Gabe nearly lost his pizza. “What?”
Helen sat up straight and pulled an iPad from her briefcase. As she began touchscreening on it with a fancy stylus, she glanced at Marina. “Care to elaborate?”
“He was here when I got home today, bleeding all over my office. I—uh—stitched him up and after he passed out, I went upstairs to change. But he sneaked off.” She looked at Gabe. “That’s why I texted you.”
He swore under his breath. “Why the hell did he come here? You stitched him up?”
“I wasn’t going to let him die.” She leveled a look at him.
Helen’s phone rang, and the high, shrill noise drew everyone’s attention. “I haven’t figured out how to change the ring tone,” she said, fishing it from her discarded suit jacket pocket.
“The sooner the better,” Gabe commented.
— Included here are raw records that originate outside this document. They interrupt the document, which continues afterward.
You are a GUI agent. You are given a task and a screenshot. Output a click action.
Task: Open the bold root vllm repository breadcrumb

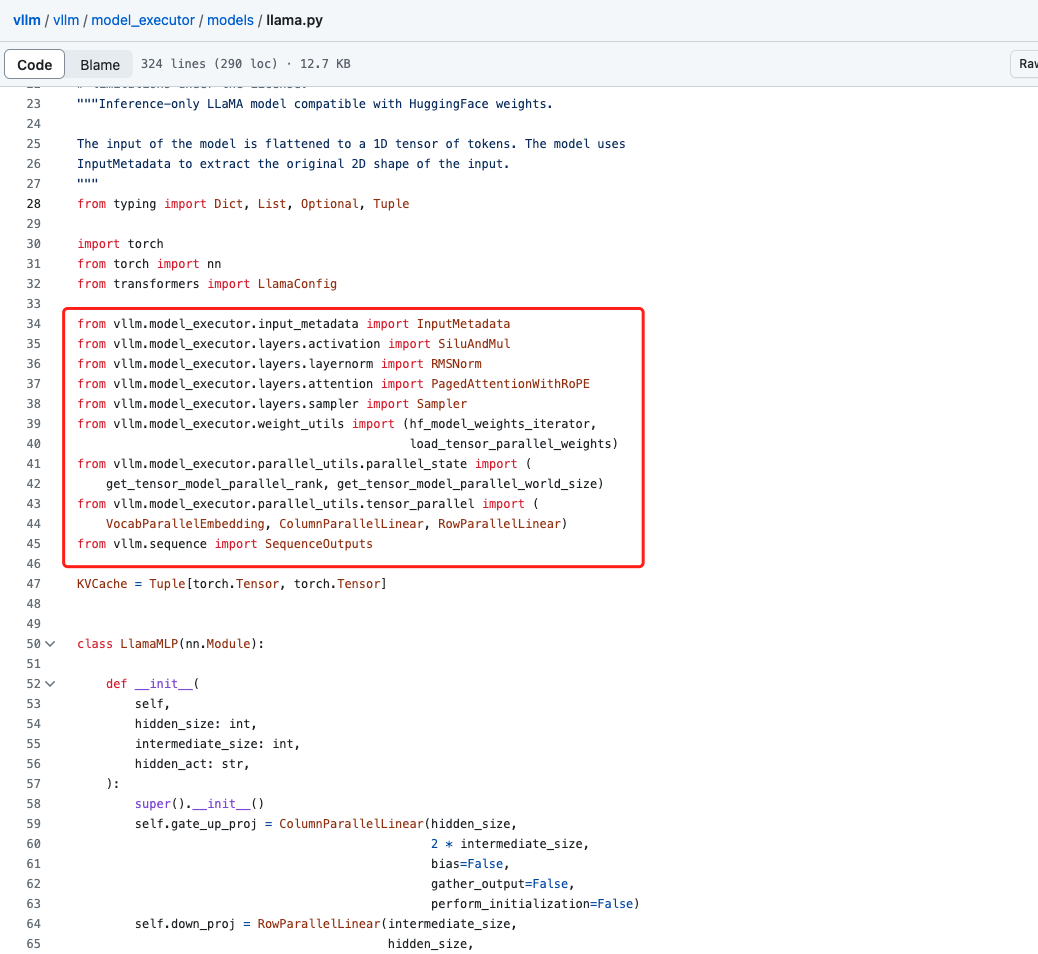point(27,20)
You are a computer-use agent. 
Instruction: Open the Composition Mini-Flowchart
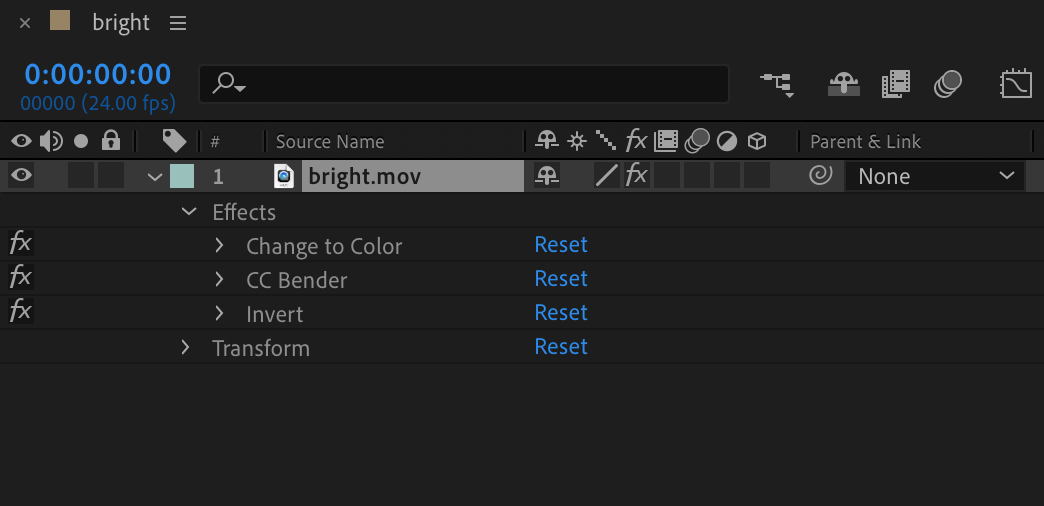tap(777, 84)
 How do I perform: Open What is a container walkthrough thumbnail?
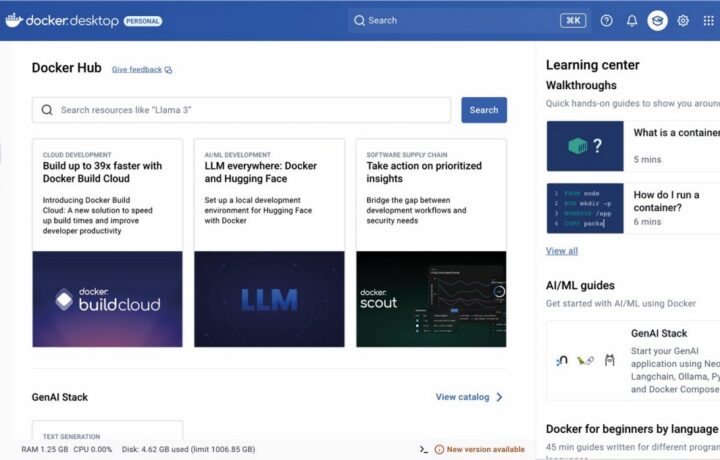point(585,146)
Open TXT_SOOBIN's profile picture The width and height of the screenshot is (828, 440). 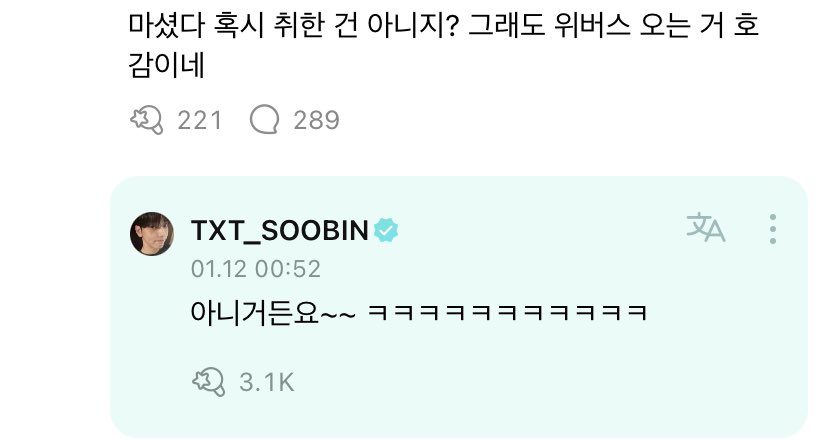[x=152, y=233]
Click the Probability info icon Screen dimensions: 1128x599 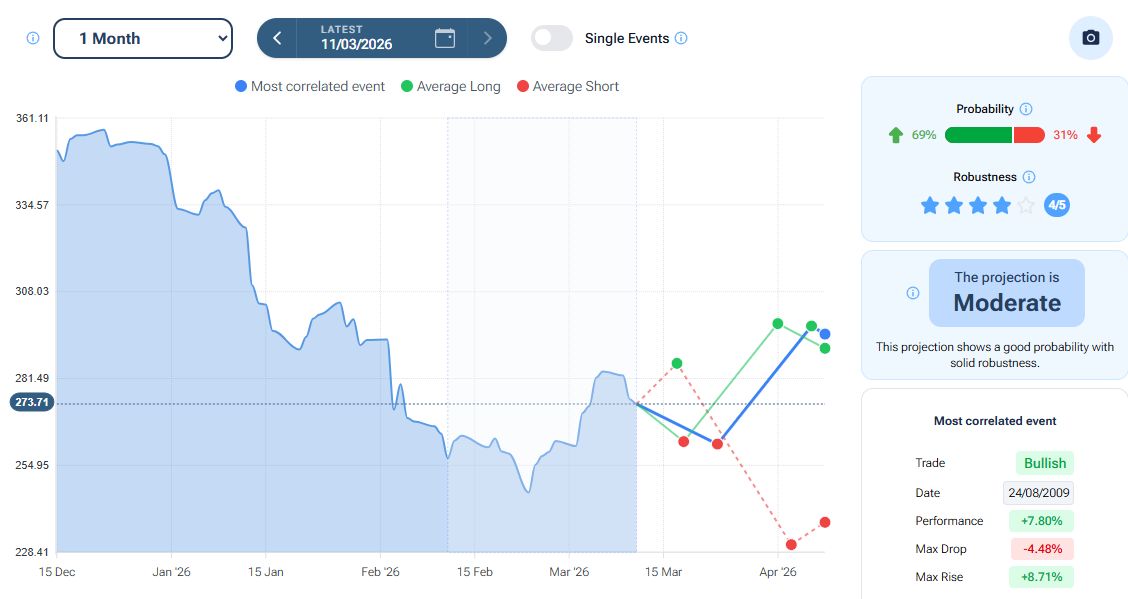[x=1026, y=109]
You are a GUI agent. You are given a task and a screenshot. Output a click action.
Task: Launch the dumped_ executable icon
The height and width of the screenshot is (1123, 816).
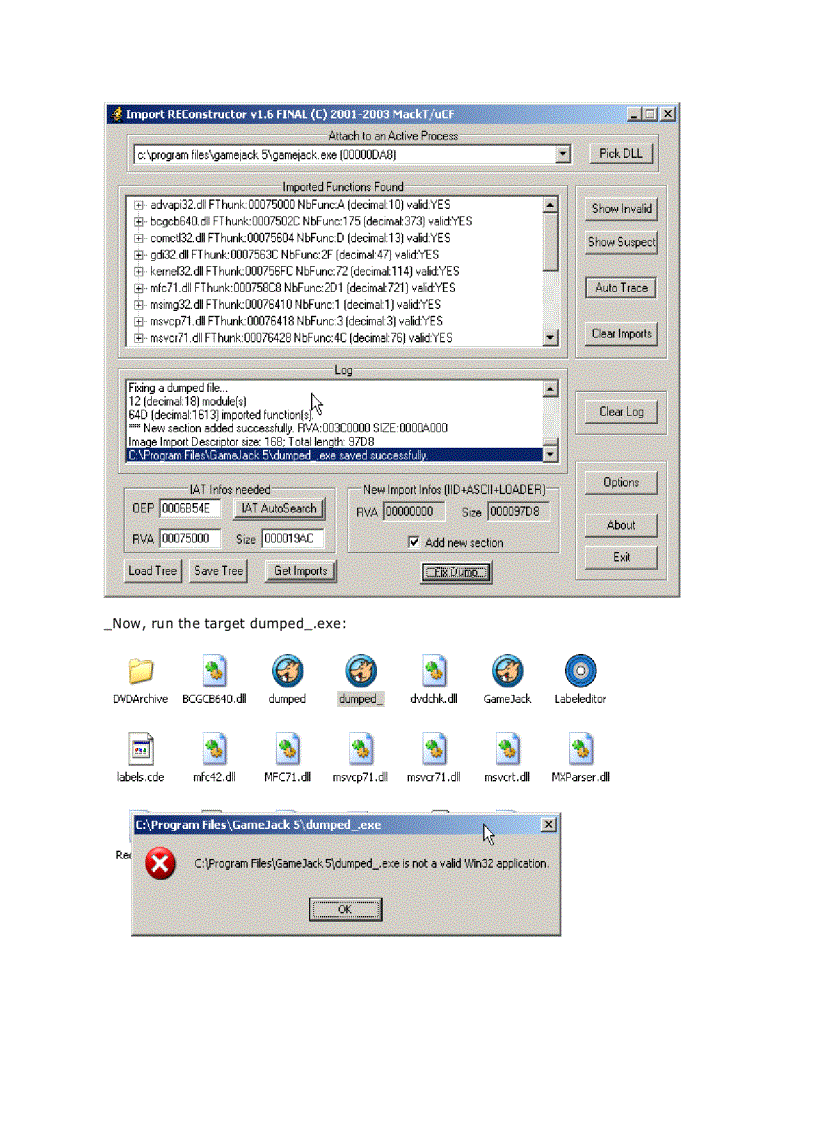coord(360,670)
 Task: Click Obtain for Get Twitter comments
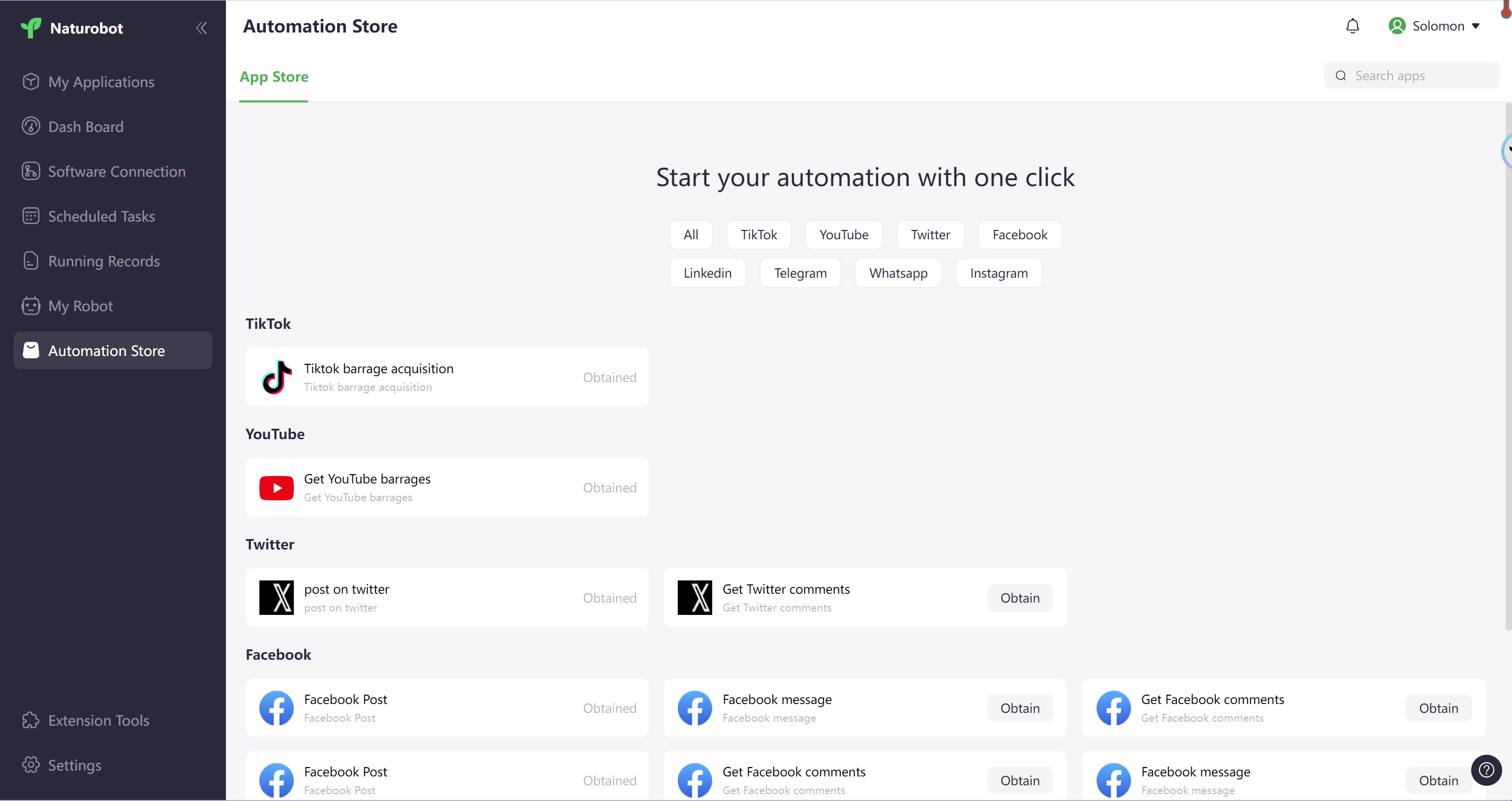(1020, 597)
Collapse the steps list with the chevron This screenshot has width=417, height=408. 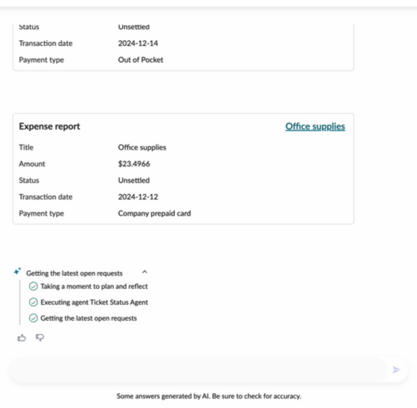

But he was still eyeing Marina with irritation. She claimed she hadn’t been in touch with the Skaladeskas, but Rue Varden had showed up here. Injured. Only days after the Skalas were in Chicago.
What had made Varden think he’d get help from Marina?
Helen finished her low, terse conversation then put the phone down. “We’ve got a dead body at Northwestern Memorial Hospital. In Chicago. With the Skaladeska mark on him.”
Gabe sighed mentally. There went his hopes for a visit with Marina.
TWELVE
September 24
Flint, Michigan
As an ER physician, Brenda Hatcher counted it a good day when no one died, and a bad day when she was so busy she didn’t have enough time to do her job the way she wanted to.
Yesterday’s shift—which finally ended at eight a.m. today—had been a particularly bad day. Mind-numbingly busy, plus she’d lost not only the forty-nine-year-old man with the bugs, but also an eighty-year-old woman who’d had an intracranial bleed with a golf-ball-sized hematoma. Of course, she could judge the ten-hour shift by how many lives she’d saved—four—or how many excellent diagnoses she’d made because of her instincts and training, but it was the days when she lost someone that really sucked.
Which was why Brenda was aimlessly perusing Facebook, a mug of hot cocoa in hand, on her evening off. She drank hot chocolate year round—even in Michigan when it often got into the upper nineties during the summer—because it was a better option than the bottled margaritas to which she’d once been addicted.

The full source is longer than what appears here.